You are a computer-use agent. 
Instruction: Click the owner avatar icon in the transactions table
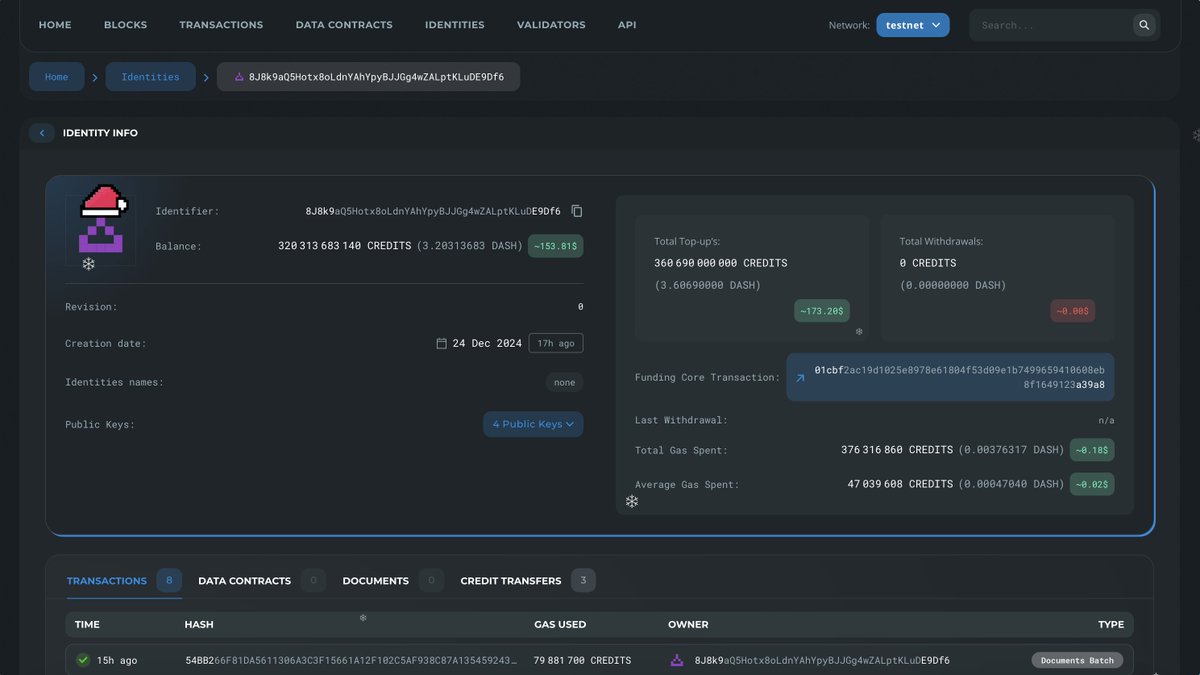click(x=678, y=660)
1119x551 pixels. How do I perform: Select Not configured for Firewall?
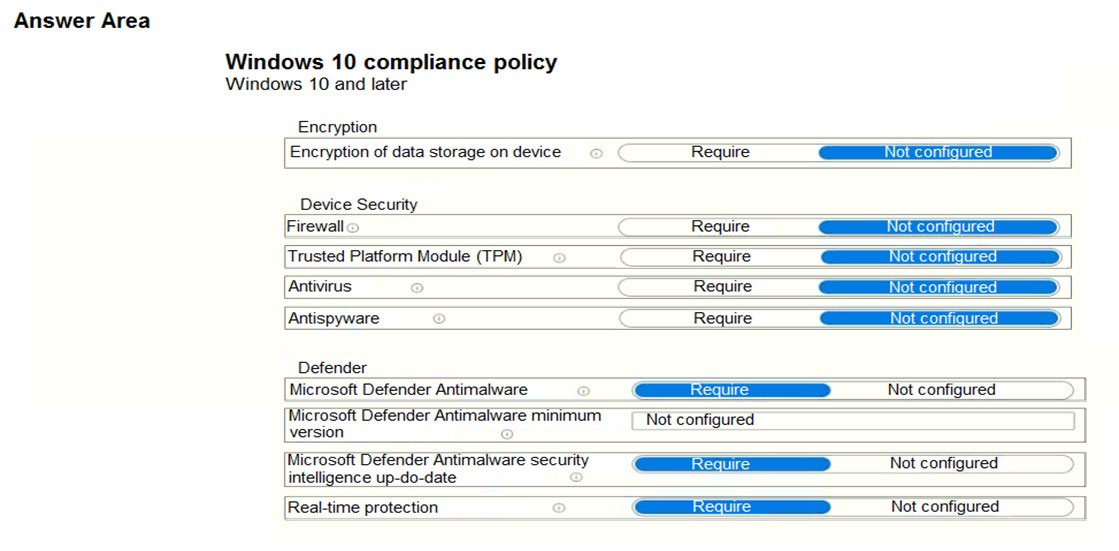tap(939, 227)
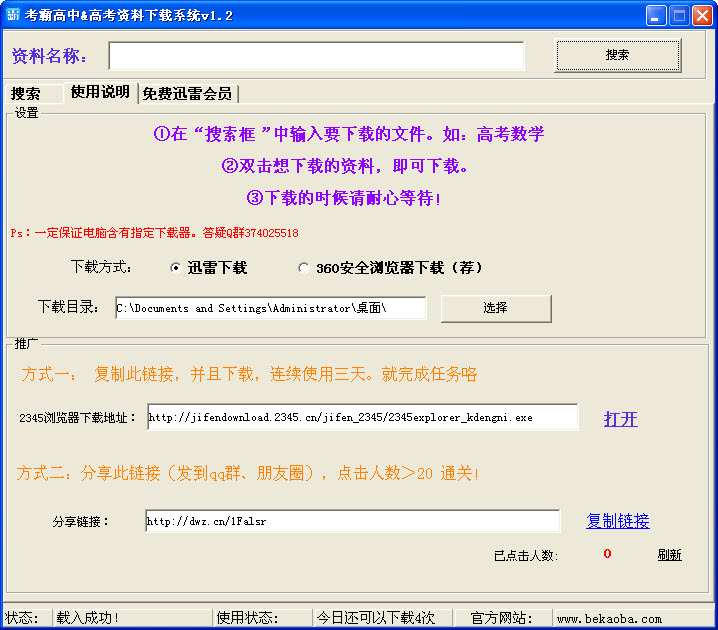Close the 考霸高中 download window

702,15
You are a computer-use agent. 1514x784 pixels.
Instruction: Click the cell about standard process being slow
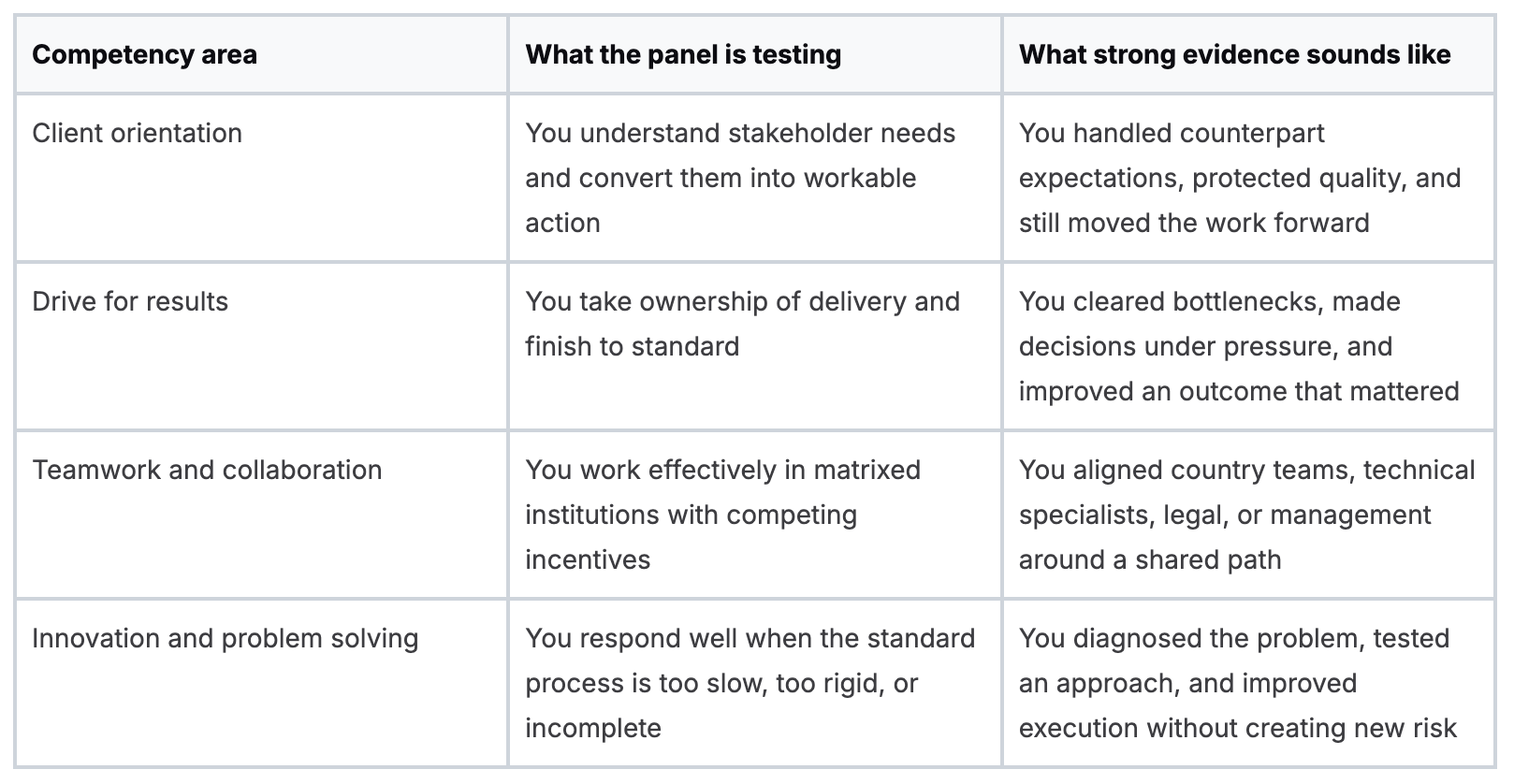click(750, 682)
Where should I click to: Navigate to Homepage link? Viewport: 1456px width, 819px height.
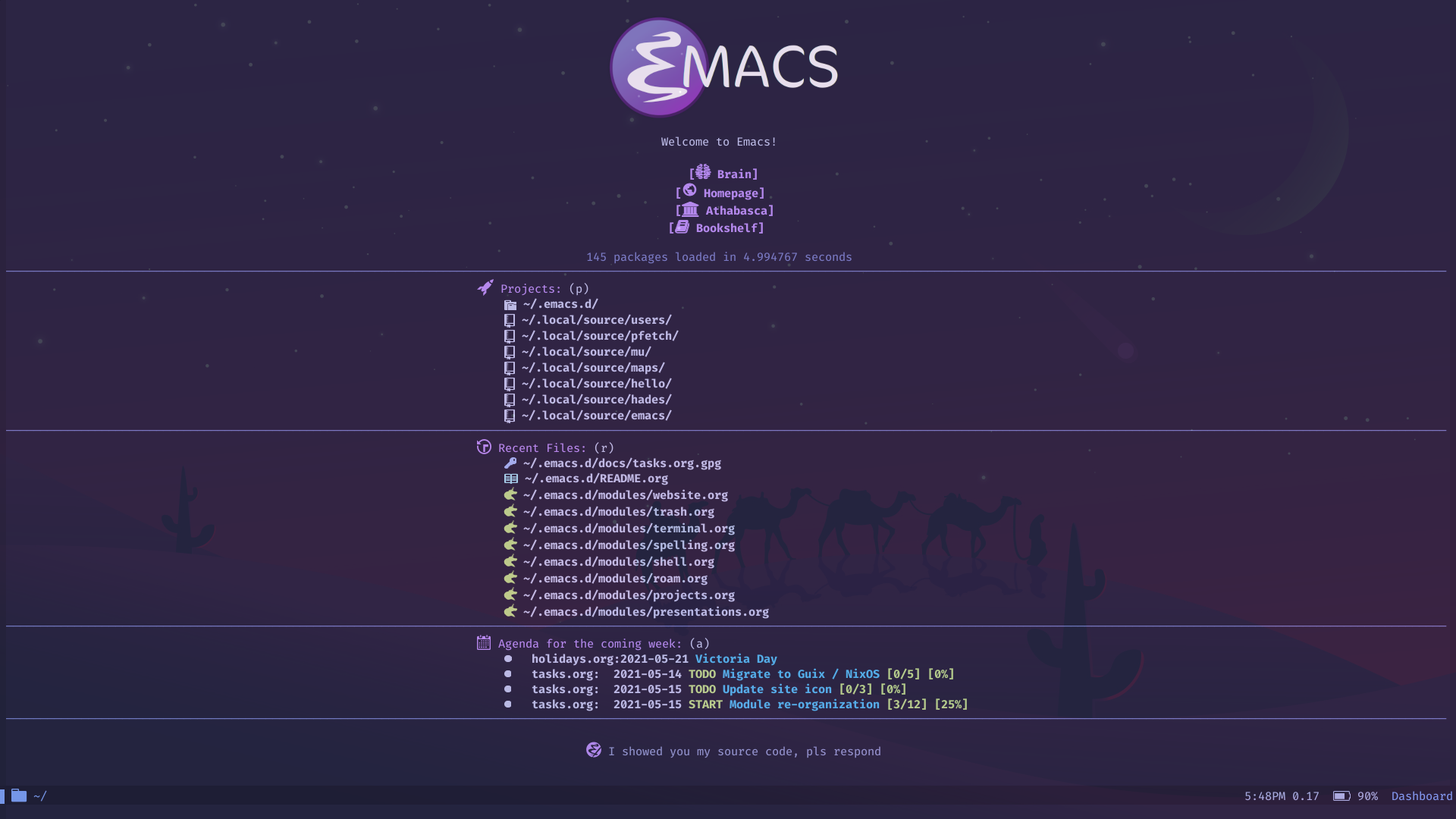(x=729, y=192)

○ ○ ○

• TASK STATEMENT
Without including any pictures, output each entry above exactly as it appears.

• RESULT
You are a computer-use agent. 
Instruction: Click the owner avatar icon in the transactions table
click(x=678, y=660)
1119x551 pixels. How do I perform: Select Not configured for Firewall?
tap(939, 227)
Close the 考霸高中 download window

702,15
You are a computer-use agent. 1514x784 pixels.
Instruction: Click the cell about standard process being slow
click(750, 682)
Where should I click to: Navigate to Homepage link? Viewport: 1456px width, 819px height.
(x=729, y=192)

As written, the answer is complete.